## Task directions
Using the data that follows, return exactly the lines from the one that contains "Contact (28, 339)" through the one that contains "Dodaj komentarz (840, 284)", ends included.

## Input
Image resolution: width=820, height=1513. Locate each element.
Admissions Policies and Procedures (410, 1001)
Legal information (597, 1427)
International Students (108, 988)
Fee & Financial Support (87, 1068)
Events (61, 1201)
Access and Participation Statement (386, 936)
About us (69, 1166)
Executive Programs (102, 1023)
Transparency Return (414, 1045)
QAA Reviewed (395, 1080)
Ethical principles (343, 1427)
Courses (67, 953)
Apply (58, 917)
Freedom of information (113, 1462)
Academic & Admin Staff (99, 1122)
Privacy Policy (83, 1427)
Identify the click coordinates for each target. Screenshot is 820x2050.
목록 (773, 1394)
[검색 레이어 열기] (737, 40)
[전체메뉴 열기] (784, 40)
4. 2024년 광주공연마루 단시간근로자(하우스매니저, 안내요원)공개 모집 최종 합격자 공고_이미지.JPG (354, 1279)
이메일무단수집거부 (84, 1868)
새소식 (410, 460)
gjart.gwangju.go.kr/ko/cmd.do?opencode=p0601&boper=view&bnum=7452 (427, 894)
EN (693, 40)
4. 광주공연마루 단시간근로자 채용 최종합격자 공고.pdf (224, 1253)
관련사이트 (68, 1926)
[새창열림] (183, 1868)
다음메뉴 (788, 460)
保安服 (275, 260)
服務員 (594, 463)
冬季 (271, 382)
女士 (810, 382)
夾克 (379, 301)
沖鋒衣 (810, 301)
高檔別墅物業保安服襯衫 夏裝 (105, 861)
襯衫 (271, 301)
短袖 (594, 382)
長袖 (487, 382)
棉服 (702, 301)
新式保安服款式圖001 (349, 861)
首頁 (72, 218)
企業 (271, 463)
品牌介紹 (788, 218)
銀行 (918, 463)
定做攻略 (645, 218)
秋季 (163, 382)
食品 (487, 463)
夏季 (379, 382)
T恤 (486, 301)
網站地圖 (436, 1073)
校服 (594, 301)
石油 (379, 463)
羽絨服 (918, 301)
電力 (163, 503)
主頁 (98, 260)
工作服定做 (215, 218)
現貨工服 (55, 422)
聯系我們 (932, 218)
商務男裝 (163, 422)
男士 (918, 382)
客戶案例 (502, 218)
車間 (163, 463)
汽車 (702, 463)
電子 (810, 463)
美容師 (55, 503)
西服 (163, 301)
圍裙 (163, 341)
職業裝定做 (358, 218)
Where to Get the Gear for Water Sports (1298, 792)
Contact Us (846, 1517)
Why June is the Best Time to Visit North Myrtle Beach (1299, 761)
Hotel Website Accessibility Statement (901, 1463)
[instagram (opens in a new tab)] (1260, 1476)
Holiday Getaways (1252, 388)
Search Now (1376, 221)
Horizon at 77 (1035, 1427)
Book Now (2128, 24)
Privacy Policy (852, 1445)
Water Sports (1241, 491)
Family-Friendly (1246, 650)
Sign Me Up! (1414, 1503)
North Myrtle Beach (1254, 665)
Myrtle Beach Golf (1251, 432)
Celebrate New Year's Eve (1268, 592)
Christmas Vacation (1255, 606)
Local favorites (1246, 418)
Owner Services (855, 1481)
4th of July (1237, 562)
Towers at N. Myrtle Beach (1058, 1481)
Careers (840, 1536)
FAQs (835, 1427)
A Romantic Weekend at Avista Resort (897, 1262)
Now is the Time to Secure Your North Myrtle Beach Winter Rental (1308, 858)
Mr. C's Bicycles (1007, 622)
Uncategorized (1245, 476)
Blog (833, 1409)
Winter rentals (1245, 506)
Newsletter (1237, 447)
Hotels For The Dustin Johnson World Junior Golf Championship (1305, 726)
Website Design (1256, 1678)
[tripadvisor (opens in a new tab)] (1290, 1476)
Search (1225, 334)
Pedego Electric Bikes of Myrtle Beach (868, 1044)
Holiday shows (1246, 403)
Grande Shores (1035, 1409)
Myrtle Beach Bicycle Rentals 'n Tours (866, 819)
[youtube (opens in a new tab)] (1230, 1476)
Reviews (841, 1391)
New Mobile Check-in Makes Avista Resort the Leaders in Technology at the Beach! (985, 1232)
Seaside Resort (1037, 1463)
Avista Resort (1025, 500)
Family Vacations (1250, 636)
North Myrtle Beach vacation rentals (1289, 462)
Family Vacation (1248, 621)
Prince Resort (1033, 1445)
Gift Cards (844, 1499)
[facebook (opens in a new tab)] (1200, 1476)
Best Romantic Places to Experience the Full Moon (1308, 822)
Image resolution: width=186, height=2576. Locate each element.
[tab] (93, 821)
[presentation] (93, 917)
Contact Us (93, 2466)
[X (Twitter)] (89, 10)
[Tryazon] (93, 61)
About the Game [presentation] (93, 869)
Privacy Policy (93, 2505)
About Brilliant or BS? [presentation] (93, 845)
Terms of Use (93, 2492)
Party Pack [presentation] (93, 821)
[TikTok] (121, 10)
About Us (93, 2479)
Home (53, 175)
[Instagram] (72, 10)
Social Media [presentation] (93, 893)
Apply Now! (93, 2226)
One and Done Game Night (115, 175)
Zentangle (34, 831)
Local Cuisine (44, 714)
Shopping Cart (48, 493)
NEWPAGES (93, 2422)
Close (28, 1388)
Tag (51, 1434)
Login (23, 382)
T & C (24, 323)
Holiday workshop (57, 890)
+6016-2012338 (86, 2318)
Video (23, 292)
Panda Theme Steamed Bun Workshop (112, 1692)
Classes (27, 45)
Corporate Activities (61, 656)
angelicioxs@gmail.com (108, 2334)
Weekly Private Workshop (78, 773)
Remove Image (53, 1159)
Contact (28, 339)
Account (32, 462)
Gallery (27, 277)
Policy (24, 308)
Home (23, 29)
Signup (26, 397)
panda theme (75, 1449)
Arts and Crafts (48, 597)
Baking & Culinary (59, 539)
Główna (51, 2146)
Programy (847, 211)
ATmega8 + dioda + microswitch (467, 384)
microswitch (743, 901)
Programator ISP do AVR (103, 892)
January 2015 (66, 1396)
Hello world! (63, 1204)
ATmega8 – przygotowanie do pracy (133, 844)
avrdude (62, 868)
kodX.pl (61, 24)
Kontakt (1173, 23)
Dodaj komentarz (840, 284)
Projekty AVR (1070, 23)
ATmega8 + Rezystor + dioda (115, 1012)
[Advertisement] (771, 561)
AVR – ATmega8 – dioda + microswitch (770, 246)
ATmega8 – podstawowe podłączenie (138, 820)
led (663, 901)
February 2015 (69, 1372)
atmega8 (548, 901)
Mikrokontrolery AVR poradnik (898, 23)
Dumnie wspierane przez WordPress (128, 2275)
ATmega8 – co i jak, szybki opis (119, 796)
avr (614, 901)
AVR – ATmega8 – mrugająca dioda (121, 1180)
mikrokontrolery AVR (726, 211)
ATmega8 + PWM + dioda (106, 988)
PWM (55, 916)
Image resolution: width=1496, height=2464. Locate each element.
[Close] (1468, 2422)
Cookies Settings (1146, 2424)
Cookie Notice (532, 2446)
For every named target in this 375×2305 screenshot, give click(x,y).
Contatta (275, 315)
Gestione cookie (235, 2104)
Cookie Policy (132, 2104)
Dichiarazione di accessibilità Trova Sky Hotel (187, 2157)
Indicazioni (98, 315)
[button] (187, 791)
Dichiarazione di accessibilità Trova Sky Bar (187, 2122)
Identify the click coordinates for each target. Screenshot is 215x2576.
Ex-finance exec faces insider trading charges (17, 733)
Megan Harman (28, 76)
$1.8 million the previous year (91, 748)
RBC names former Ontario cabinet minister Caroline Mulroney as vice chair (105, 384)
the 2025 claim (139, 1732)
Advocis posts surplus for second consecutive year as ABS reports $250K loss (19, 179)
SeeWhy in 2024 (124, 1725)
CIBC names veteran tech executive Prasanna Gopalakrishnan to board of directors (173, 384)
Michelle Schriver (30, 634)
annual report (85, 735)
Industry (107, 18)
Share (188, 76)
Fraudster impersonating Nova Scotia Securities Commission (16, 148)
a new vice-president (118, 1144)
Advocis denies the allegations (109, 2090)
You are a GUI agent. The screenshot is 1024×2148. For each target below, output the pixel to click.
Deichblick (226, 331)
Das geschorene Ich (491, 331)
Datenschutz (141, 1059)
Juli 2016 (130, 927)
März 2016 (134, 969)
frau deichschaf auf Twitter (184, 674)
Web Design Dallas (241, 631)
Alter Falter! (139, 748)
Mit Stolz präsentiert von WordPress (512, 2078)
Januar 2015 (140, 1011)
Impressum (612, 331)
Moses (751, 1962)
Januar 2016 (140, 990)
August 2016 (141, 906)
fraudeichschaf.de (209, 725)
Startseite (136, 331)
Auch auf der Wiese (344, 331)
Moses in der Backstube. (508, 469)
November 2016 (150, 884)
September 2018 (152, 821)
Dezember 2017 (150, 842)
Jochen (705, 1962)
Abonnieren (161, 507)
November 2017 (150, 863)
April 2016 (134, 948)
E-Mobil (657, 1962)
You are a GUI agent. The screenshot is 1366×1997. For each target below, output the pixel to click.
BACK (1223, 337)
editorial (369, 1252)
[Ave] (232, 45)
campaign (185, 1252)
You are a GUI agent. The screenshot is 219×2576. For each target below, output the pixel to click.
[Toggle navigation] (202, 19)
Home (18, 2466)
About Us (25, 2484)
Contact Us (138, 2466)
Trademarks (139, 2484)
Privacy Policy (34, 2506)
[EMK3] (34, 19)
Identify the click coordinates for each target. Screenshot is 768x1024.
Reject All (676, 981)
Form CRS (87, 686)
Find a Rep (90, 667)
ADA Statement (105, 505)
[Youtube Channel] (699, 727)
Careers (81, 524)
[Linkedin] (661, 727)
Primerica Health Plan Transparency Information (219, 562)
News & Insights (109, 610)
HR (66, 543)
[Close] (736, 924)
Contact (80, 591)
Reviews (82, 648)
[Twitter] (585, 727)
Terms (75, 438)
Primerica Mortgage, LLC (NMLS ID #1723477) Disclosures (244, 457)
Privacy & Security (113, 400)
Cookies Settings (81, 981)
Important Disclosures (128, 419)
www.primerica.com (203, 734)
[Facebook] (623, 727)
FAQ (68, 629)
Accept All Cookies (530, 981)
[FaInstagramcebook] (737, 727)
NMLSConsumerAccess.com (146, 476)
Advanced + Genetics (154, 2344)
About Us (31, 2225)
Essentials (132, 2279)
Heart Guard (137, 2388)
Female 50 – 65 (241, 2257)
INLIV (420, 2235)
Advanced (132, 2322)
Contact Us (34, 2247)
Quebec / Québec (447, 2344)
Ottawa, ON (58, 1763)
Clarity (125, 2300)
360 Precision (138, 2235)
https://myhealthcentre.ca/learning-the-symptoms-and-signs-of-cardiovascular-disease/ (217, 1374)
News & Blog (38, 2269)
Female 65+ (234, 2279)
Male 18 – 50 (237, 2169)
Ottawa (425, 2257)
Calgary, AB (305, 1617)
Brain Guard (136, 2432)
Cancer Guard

## Expected answer
Contact (28, 339)
Account (32, 462)
Gallery (27, 277)
Policy (24, 308)
Home (23, 29)
Signup (26, 397)
panda theme (75, 1449)
Arts and Crafts (48, 597)
Baking & Culinary (59, 539)
Główna (51, 2146)
Programy (847, 211)
ATmega8 + dioda + microswitch (467, 384)
microswitch (743, 901)
Programator ISP do AVR (103, 892)
January 2015 (66, 1396)
Hello world! (63, 1204)
ATmega8 – przygotowanie do pracy (133, 844)
avrdude (62, 868)
kodX.pl (61, 24)
Kontakt (1173, 23)
Dodaj komentarz (840, 284)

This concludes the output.